産業技術総合研究所(産総研)は、空気中の湿度変化を利用して発電する「湿度変動電池」を開発した。溶液からなる素子のため内部抵抗が極めて小さく、mAレベルの電流を連続して取り出すことに成功した。
産業技術総合研究所(産総研)センシングシステム研究センター兼人間拡張研究センターの駒﨑友亮研究員らは2021年6月、空気中の湿度変化を利用して発電する「湿度変動電池」を開発したと発表した。
新しい原理で動作する湿度変動電池は、「潮解性材料」と「塩分濃度差発電」の技術を組み合わせた。溶液からなる素子のため内部抵抗が極めて小さく、ミリアンペアレベルの電流を連続して取り出せるのが大きな特長である。昼夜の湿度差を利用して発電できるため、IoT機器用自立電源などの用途に期待できるという。
開発した湿度変動電池は、2つの槽で構成されている。大気に開放された「開放槽」と密閉された「閉鎖槽」である。これらの槽には、水と潮解性を有するリチウム塩からなる電解液が封入されている。
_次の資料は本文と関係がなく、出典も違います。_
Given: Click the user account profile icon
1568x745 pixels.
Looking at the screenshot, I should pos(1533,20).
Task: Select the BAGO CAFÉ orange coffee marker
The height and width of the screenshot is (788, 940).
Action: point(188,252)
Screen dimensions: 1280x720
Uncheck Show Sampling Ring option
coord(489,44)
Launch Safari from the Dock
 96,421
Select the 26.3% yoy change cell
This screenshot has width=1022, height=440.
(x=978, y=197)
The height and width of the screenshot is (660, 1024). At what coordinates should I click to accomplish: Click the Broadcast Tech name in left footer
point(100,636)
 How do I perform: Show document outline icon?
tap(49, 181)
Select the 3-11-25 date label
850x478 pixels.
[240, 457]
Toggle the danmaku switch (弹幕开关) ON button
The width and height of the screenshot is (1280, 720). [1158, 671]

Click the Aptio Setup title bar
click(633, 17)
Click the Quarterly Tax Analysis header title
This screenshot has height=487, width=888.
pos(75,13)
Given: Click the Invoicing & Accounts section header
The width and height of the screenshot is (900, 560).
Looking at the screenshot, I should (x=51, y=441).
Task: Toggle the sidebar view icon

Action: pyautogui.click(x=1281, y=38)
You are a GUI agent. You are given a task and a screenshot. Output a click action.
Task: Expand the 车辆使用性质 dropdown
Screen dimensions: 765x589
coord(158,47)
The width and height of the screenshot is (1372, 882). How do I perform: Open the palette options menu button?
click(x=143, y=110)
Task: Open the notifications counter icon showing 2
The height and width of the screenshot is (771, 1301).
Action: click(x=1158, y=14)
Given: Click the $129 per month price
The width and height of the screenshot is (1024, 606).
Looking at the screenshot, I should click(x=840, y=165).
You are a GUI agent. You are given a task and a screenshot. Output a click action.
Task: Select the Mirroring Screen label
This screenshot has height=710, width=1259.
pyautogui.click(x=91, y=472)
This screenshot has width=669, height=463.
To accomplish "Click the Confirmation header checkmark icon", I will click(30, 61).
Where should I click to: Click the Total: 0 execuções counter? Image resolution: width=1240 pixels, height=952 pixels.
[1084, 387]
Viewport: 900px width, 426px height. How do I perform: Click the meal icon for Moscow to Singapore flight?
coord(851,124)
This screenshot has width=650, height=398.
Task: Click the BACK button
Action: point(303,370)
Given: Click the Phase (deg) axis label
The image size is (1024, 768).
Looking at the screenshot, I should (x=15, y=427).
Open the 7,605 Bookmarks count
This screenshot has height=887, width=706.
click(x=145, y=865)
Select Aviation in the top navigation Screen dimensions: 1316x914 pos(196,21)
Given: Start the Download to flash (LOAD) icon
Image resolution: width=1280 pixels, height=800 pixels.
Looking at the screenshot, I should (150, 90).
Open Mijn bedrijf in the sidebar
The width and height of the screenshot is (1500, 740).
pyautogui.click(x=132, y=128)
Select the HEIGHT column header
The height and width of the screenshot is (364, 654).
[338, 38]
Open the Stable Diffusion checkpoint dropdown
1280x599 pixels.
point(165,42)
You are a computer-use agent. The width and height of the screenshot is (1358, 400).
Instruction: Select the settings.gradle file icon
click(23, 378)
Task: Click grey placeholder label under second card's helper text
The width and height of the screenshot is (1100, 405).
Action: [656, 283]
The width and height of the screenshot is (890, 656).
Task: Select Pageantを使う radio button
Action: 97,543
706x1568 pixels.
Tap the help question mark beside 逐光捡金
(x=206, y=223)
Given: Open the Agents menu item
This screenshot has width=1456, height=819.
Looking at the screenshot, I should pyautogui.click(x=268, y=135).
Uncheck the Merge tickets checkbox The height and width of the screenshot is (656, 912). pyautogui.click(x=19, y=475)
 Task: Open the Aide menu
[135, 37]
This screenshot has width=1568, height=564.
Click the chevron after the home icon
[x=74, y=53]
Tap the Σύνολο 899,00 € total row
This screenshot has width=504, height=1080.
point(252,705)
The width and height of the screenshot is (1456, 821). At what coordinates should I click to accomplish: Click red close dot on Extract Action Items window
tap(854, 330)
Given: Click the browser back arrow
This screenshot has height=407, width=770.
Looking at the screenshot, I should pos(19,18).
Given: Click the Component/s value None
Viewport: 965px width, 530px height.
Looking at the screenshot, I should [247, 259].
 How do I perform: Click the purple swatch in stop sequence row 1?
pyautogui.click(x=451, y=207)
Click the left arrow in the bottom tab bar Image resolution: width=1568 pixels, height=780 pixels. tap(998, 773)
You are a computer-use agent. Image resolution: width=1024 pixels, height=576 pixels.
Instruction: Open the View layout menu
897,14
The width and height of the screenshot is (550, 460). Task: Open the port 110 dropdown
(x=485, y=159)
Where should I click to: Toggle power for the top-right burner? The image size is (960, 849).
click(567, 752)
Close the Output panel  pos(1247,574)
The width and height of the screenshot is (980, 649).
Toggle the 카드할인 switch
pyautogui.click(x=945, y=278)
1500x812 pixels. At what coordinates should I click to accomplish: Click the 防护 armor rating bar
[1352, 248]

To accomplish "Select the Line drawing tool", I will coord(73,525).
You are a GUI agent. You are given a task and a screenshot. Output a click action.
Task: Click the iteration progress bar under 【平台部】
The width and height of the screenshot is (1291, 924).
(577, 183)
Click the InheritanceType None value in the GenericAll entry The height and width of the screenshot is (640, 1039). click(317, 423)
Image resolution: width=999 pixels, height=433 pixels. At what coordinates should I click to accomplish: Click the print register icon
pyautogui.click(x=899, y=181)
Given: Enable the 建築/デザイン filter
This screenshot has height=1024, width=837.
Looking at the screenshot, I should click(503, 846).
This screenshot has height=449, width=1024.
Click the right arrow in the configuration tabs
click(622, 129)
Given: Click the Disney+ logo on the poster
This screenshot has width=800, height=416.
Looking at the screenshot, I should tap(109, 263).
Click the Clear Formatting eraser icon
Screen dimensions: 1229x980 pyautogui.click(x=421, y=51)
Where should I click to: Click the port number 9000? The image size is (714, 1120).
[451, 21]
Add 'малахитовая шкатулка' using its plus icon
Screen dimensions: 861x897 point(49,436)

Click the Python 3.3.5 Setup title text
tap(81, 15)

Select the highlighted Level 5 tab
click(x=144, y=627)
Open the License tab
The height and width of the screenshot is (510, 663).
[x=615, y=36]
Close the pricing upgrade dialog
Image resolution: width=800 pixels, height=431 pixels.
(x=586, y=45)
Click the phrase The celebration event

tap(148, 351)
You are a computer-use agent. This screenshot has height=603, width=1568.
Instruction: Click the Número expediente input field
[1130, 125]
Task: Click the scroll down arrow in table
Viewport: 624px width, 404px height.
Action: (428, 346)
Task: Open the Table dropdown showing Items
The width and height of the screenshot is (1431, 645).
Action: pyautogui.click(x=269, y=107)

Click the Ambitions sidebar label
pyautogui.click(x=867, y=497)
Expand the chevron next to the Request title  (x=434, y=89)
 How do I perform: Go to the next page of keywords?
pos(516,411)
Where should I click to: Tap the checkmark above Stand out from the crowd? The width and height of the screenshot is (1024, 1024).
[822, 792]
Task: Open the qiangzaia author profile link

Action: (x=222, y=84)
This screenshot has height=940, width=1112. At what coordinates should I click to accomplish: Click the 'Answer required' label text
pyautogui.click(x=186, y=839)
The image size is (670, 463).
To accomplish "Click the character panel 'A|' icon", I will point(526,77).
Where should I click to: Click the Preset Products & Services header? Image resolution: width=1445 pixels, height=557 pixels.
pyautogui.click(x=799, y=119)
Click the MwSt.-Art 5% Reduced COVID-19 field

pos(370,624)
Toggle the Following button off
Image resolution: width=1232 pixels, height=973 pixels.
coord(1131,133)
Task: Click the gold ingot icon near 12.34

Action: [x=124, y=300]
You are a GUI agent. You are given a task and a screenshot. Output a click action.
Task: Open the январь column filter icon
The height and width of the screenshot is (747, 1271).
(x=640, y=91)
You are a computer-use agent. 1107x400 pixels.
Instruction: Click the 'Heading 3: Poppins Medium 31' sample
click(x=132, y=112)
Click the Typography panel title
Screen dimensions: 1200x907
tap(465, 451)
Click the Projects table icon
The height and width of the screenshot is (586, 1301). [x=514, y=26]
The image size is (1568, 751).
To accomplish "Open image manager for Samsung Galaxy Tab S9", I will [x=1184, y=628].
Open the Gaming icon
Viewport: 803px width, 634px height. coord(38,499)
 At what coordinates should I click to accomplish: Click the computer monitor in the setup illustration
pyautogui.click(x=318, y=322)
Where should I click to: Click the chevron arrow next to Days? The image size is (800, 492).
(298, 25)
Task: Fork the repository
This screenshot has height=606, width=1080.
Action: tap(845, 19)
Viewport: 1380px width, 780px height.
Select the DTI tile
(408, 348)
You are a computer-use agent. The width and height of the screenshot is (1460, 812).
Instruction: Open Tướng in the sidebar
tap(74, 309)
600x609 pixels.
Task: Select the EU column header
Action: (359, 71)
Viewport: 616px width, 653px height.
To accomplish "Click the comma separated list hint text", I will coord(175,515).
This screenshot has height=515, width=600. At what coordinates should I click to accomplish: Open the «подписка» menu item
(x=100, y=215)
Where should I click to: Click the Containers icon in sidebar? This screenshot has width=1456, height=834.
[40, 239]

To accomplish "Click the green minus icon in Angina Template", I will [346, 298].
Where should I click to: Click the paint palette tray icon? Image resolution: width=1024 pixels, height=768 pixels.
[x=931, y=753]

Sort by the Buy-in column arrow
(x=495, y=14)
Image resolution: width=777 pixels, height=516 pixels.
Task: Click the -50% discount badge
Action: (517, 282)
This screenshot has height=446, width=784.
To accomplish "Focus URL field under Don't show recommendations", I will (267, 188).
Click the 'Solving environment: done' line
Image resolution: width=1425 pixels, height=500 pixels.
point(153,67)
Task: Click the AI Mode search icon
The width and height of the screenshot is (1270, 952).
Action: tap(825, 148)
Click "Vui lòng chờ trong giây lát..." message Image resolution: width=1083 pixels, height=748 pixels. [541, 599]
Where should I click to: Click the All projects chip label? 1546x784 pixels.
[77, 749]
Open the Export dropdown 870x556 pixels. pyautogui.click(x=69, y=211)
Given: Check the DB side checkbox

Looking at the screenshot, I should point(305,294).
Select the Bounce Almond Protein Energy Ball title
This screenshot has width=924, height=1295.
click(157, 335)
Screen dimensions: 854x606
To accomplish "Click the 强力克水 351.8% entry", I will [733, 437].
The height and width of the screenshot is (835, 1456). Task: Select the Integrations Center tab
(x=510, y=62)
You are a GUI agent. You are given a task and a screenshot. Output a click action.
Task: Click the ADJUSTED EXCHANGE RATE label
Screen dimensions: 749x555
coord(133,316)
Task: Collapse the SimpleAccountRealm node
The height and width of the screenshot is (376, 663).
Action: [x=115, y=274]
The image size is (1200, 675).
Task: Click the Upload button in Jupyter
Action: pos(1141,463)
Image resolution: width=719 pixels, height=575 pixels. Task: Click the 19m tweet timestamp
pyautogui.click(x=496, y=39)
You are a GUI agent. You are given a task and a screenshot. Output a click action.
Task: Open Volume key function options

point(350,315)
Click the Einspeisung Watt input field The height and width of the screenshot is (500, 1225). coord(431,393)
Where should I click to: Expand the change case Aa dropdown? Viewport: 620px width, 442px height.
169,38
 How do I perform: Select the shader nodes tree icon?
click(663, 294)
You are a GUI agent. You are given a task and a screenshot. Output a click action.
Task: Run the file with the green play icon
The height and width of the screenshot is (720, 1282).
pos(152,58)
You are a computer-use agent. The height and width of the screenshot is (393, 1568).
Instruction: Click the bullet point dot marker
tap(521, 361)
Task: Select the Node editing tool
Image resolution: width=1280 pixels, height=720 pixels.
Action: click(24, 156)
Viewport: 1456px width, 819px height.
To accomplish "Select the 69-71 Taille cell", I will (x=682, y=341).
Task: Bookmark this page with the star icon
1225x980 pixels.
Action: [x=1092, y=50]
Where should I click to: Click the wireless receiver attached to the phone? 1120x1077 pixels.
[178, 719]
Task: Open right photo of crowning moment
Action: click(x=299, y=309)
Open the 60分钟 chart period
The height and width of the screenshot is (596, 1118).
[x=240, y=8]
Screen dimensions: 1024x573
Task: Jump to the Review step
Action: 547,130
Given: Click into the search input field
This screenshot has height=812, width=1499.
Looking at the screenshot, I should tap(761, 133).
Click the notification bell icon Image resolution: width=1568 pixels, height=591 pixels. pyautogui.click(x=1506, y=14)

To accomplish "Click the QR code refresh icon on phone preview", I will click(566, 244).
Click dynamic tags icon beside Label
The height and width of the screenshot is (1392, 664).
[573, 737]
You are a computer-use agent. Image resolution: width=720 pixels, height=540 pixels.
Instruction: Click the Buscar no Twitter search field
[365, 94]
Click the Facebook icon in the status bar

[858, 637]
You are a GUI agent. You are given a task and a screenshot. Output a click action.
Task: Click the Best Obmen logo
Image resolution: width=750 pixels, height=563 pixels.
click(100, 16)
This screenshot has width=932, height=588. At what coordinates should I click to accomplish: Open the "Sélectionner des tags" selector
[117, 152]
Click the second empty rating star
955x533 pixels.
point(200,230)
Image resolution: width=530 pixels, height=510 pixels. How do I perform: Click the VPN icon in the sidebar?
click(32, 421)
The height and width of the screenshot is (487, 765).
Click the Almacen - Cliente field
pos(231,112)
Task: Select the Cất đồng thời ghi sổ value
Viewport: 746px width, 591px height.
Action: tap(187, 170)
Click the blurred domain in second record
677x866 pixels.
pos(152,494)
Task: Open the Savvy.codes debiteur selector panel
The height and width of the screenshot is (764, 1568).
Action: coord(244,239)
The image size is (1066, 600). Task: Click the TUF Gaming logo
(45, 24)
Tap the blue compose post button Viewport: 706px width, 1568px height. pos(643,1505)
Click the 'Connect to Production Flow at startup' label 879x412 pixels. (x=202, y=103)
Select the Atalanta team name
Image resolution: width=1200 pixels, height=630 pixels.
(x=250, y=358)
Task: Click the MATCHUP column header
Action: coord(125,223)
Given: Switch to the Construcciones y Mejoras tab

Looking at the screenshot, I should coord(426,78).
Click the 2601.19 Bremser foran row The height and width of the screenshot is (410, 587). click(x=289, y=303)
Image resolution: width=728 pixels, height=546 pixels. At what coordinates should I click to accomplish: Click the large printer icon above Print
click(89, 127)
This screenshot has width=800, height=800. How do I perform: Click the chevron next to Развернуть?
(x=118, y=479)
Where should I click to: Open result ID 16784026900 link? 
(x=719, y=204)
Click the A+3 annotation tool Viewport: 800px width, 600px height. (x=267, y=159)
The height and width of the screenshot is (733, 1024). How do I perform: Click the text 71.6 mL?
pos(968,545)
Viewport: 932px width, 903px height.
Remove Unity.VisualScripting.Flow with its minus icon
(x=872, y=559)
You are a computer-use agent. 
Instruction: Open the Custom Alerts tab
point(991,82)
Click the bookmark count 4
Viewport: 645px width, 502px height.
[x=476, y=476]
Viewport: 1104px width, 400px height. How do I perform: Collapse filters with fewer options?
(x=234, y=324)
この電池の動作原理はこうだ。電池が低湿度環境にさらされると、開放槽から水分が蒸発して濃度は上昇する。これに対し、閉鎖槽は密閉されており濃度が変化することはない。これによって開放槽と閉鎖槽間で濃度差が生じ、電極間に電圧が発生する。一方、高湿度環境にさらされると、開放槽内の水溶液が空気中の水分を吸収して濃度が減少する。このため低湿度環境とは逆向きの濃度差が生じ、逆向きの電圧が発生するという。
空気中の湿度は、昼夜の温度変化などにより1日の間に数十パーセントも変動するといわれている。これを利用すると、開発した電池を空気中に置いておくだけで、理論的には半永久的に発電することが可能となる。
研究チームは恒温恒湿槽を用い、試作した湿度変動電池の発電状況を調べた。槽内の湿度が2時間ごとに、30%と90%になるよう制御した。この結果、湿度30%の状況では22〜25mV程度、湿度90%になると−17mV程度の電圧が、それぞれ発生した。最大電圧時に負荷を接続すると、最大30μW(3.3μW/cm2)の出力が得られたという。また、短絡電流は5mA(0.56mA/cm2)で、1mA以上の電流を1時間以上継続して出力できることを確認した。
さらに、省電力機器の動作デモも行った。10μW以下で駆動が可能な低消費電力のモーターを作製し、湿度変動電池で駆動させた。実験では、湿度を20〜30%に保った密閉容器に湿度変動電池を入れ、電圧が一定の値に達したところでモーターと接続。そうすると、蓄電したエネルギーで2時間半以上もモーターを回転させることができたという。